In the records below, find the line containing "The width and" and return it together with every later line, exactly as written; pictures are to be omitted.

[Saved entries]
#####

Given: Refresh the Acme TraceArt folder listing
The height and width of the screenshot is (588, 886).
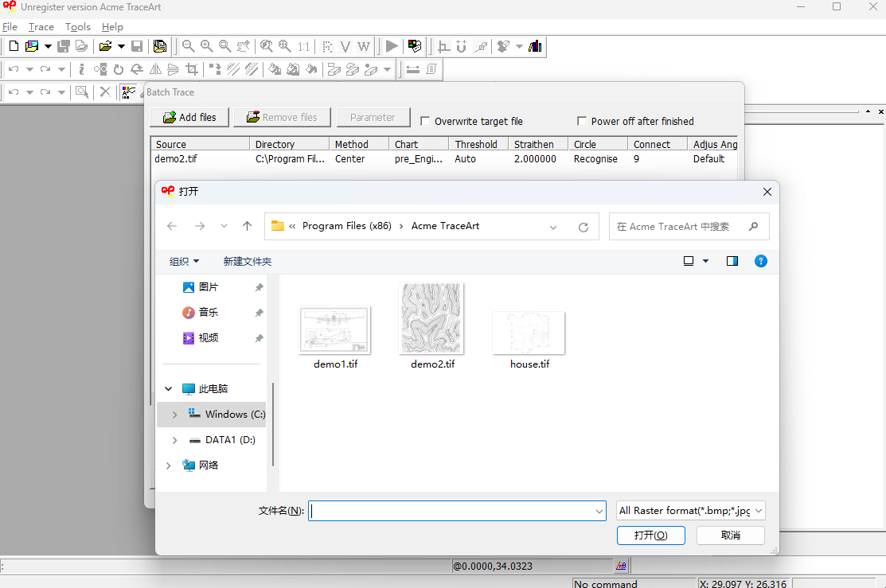Looking at the screenshot, I should pyautogui.click(x=584, y=227).
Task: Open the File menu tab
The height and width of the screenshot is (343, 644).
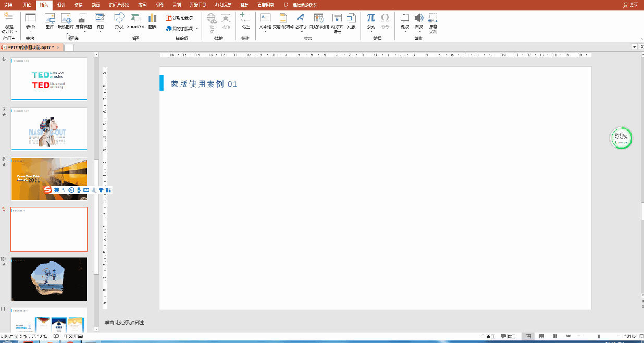Action: (8, 4)
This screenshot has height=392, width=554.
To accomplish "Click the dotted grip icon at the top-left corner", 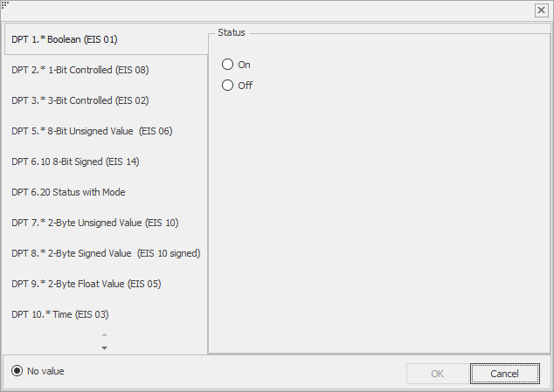I will click(5, 4).
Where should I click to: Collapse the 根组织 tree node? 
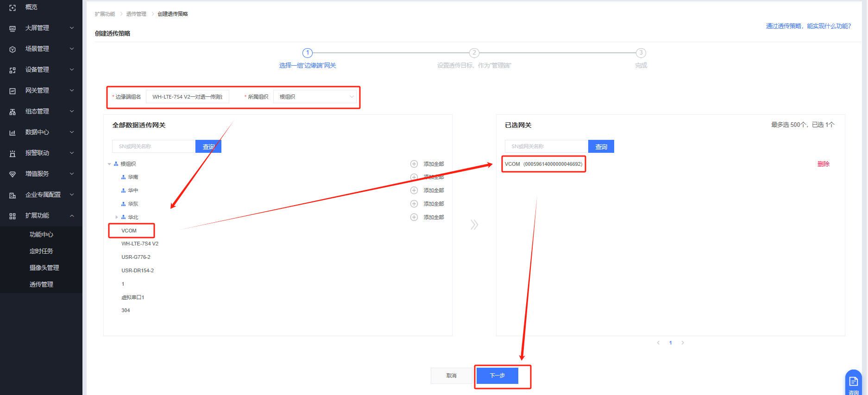pos(109,164)
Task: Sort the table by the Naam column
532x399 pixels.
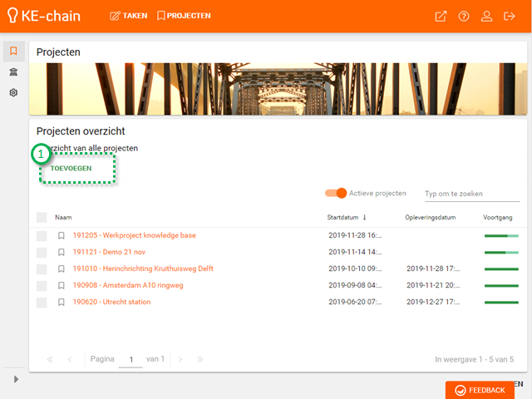Action: tap(63, 217)
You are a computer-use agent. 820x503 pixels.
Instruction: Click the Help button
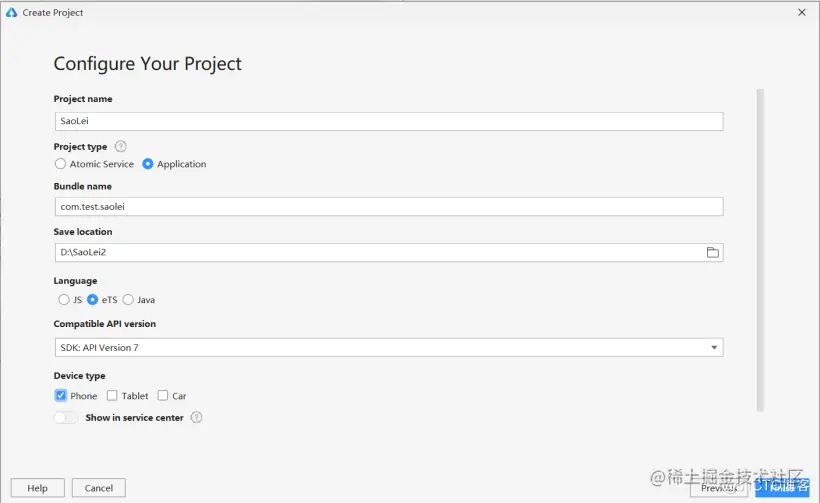coord(38,488)
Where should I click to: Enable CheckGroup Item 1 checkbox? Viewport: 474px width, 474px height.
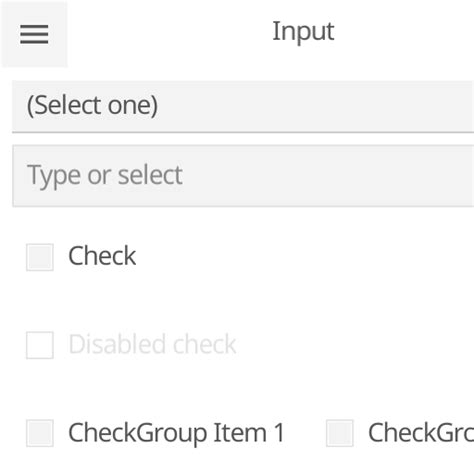[40, 433]
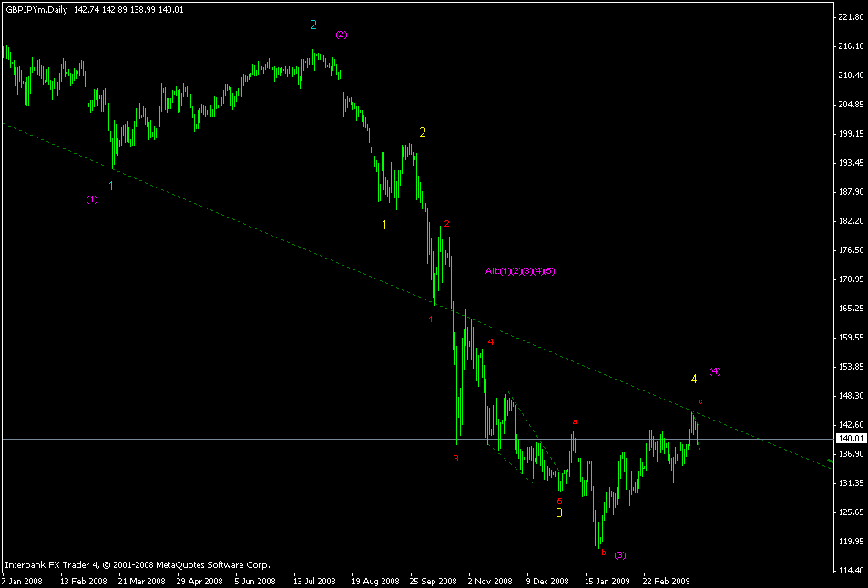This screenshot has width=868, height=588.
Task: Click the red "a" wave label above the white line
Action: [x=574, y=421]
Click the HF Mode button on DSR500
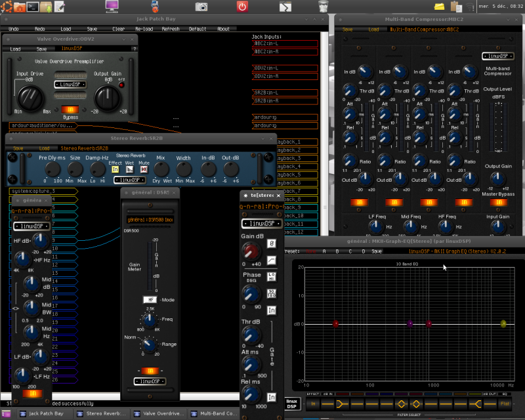 (149, 299)
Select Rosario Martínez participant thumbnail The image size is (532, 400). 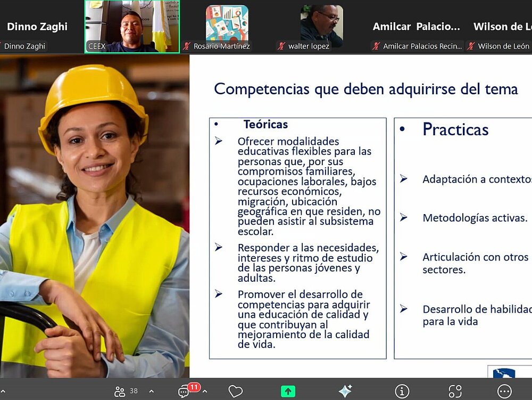(x=227, y=23)
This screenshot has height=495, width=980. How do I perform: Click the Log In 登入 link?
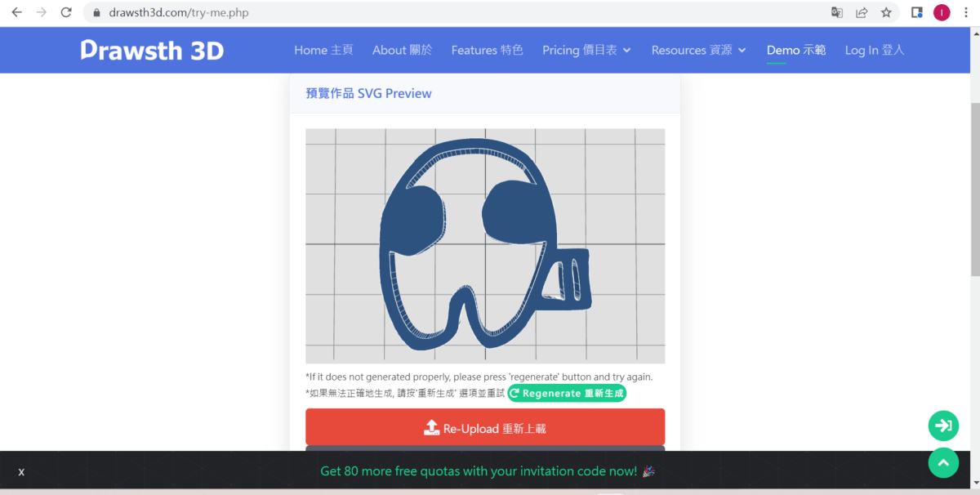pos(875,50)
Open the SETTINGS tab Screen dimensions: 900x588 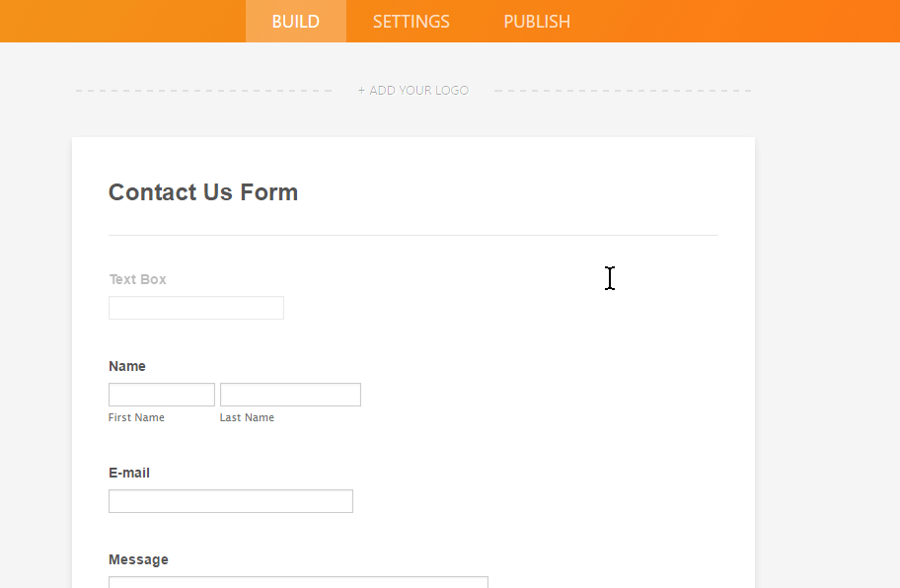(x=411, y=22)
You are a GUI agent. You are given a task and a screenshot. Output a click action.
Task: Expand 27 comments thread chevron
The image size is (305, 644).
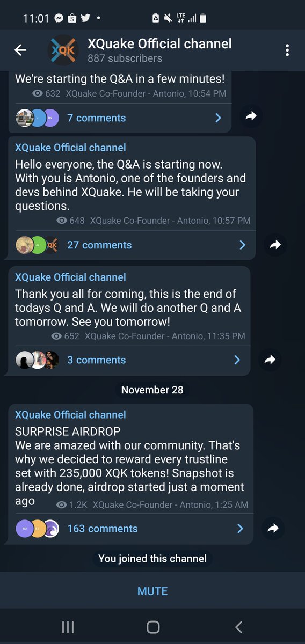[242, 245]
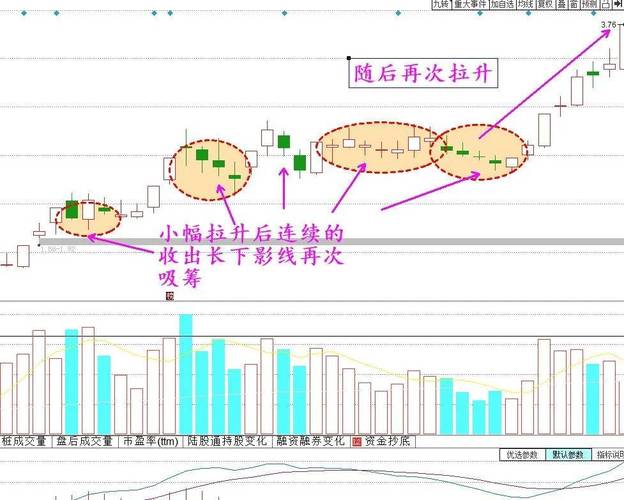The height and width of the screenshot is (500, 624).
Task: Click the 九转 indicator button
Action: (441, 5)
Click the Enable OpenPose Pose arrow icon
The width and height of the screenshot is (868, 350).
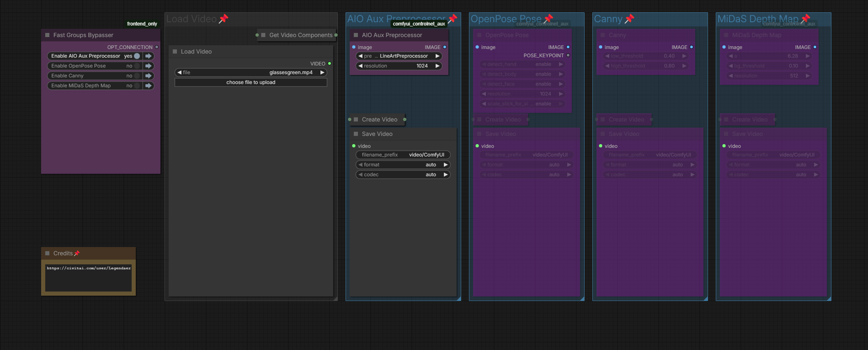(x=149, y=66)
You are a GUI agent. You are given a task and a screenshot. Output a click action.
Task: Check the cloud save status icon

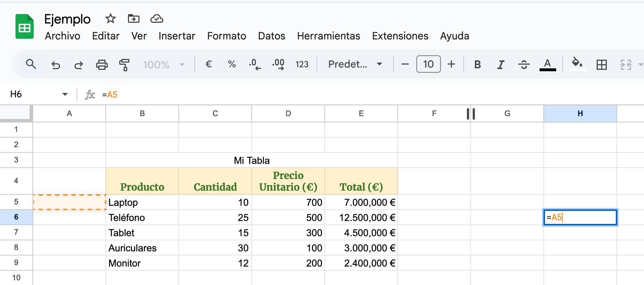156,18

#####

*Answer to the problem*.
The width and height of the screenshot is (868, 350).
(x=149, y=66)
You are a GUI agent. You are given a task and a screenshot. Output a click action.
Task: Check the cloud save status icon

156,18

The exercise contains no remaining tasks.